ASSIGNED TASK
Only the lines from the start of the data through the one containing "Gallery (1156, 77)" belong in your answer; return them exactly.

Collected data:
Content starts

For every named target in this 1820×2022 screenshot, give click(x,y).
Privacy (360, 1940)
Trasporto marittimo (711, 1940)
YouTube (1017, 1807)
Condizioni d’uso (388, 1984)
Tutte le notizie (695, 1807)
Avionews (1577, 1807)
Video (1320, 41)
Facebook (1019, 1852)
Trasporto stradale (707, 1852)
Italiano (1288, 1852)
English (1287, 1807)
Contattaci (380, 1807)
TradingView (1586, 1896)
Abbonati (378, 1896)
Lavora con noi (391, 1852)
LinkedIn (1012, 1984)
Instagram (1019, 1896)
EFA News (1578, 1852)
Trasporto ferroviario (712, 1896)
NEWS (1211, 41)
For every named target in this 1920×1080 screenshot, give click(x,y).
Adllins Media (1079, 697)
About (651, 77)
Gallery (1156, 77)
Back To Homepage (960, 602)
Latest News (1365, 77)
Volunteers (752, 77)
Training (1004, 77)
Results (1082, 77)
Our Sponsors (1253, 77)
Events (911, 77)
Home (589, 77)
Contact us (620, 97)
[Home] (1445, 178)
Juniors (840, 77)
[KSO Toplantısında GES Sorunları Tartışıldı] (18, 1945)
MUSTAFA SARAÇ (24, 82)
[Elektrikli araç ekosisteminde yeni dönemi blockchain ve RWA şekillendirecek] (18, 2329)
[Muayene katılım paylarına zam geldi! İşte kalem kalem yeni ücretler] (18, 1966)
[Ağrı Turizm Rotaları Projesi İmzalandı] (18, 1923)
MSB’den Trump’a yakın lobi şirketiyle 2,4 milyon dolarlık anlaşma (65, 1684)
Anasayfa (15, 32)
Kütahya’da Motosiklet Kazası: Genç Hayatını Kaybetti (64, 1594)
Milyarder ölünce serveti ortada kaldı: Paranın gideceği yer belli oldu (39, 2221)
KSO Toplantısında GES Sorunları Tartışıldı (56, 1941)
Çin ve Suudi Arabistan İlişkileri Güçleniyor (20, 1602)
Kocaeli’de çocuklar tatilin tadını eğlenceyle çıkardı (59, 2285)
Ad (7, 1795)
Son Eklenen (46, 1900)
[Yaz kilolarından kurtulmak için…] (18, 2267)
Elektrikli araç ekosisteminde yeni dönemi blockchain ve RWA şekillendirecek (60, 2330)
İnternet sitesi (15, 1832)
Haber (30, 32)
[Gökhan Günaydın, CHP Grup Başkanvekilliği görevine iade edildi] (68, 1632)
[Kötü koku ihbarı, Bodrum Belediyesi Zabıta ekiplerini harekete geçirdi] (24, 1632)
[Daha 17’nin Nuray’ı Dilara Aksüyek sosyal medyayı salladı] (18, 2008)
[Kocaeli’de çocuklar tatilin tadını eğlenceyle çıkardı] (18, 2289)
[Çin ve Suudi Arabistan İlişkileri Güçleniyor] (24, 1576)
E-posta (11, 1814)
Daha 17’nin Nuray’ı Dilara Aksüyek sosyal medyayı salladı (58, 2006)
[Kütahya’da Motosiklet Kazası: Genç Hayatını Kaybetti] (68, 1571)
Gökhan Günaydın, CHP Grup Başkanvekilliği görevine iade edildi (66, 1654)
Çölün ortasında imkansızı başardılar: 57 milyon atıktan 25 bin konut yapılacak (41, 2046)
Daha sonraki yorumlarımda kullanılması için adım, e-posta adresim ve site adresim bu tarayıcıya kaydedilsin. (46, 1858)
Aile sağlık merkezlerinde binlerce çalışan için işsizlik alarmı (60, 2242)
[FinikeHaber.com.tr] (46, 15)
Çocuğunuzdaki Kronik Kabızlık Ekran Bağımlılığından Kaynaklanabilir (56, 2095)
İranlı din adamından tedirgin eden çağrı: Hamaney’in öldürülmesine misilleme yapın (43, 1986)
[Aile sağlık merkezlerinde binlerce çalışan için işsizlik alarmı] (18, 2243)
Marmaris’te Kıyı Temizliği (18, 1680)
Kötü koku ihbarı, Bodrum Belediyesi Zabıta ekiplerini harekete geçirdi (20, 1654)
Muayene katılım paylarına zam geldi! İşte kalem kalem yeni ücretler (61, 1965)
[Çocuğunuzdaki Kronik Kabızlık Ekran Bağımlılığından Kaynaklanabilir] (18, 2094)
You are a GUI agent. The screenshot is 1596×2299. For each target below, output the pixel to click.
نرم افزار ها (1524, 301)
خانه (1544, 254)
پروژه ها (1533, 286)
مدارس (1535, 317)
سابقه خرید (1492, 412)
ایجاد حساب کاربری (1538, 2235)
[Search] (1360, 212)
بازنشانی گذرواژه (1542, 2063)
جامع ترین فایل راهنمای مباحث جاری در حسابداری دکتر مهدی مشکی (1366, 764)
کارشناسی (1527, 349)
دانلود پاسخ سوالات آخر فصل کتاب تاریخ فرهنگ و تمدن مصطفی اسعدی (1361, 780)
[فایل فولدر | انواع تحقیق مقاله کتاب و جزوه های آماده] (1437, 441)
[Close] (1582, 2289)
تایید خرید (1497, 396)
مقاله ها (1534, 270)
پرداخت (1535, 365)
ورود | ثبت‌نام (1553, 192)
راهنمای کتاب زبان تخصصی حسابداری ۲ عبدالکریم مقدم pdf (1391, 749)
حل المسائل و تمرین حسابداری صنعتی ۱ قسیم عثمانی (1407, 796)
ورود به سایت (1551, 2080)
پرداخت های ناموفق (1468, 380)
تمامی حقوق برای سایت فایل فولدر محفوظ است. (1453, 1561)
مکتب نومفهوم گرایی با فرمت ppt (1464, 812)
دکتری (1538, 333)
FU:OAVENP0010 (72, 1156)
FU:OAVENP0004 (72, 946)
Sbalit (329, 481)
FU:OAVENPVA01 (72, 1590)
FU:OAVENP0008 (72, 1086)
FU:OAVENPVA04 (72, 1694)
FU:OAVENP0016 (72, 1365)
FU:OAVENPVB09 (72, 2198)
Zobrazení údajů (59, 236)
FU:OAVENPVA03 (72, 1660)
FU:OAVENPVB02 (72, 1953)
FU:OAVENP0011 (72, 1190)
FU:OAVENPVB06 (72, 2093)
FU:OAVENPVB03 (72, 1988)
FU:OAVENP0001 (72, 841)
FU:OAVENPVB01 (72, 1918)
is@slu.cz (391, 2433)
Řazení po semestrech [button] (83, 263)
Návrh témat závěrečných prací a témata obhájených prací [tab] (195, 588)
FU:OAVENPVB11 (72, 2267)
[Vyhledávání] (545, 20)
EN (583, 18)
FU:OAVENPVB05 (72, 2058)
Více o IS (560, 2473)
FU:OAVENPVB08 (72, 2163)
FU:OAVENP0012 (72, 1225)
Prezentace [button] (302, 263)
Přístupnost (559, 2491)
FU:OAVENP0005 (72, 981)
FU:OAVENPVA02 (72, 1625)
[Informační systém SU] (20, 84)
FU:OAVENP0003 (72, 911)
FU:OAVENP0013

Content ends

RESULT FOR THIS EXERCISE
For every named target in this 1820×2022 screenshot, give click(x,y).
Privacy (360, 1940)
Trasporto marittimo (711, 1940)
YouTube (1017, 1807)
Condizioni d’uso (388, 1984)
Tutte le notizie (695, 1807)
Avionews (1577, 1807)
Video (1320, 41)
Facebook (1019, 1852)
Trasporto stradale (707, 1852)
Italiano (1288, 1852)
English (1287, 1807)
Contattaci (380, 1807)
TradingView (1586, 1896)
Abbonati (378, 1896)
Lavora con noi (391, 1852)
LinkedIn (1012, 1984)
Instagram (1019, 1896)
EFA News (1578, 1852)
Trasporto ferroviario (712, 1896)
NEWS (1211, 41)
For every named target in this 1920×1080 screenshot, give click(x,y).
Adllins Media (1079, 697)
About (651, 77)
Gallery (1156, 77)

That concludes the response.